電子妨害装置技術を共有

バーナム英首相(中央左)とウクライナのゼレンスキー大統領(同右)=27日、英ポーツマス(ゲッティ=共同)

 【ロンドン共同】英国のバーナム首相は27日、南部ポーツマスで、ロシアの侵攻を受けるウクライナのゼレンスキー大統領と会談した。ウクライナ軍の無人機(ドローン)運用を支援するため、英国が開発した電子妨害装置の関連技術を共有すると発表。20日に首相に就任後、外国首脳との対面での会談は初めて。

 バーナム氏は「われわれのウクライナへの支持は揺るぎない」と強調した。
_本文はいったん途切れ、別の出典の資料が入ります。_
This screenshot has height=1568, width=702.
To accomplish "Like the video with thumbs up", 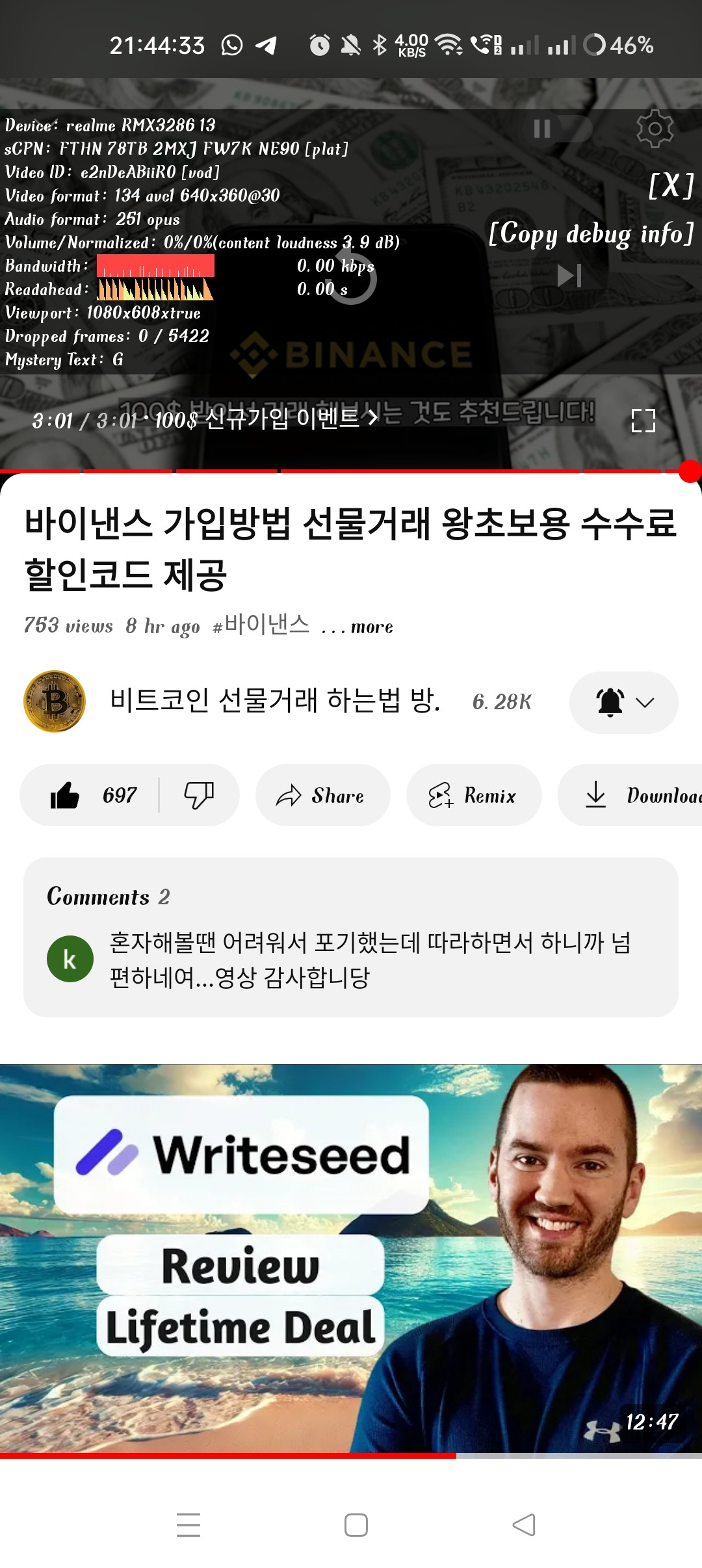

電子妨害装置の関連技術共有について、ロシアの防空システムをくぐり抜け「標的を攻撃し、ウクライナの人々の命を救うことにつながる」と表明した。

 電子妨害装置は「ストーン・クローク」。タブレット端末ほどの大きさでドローンに搭載する。関連技術や知的財産の共有によりウクライナで量産可能になる。英政府によると、ウクライナでの実戦投入を踏まえ、英国の次世代の長距離攻撃能力を支える技術として採用される見通し。

 両首脳はポーツマスの海軍基地に停泊中の空母クイーン・エリザベスの艦上で会談し、英軍の訓練を受けているウクライナ兵らを激励した。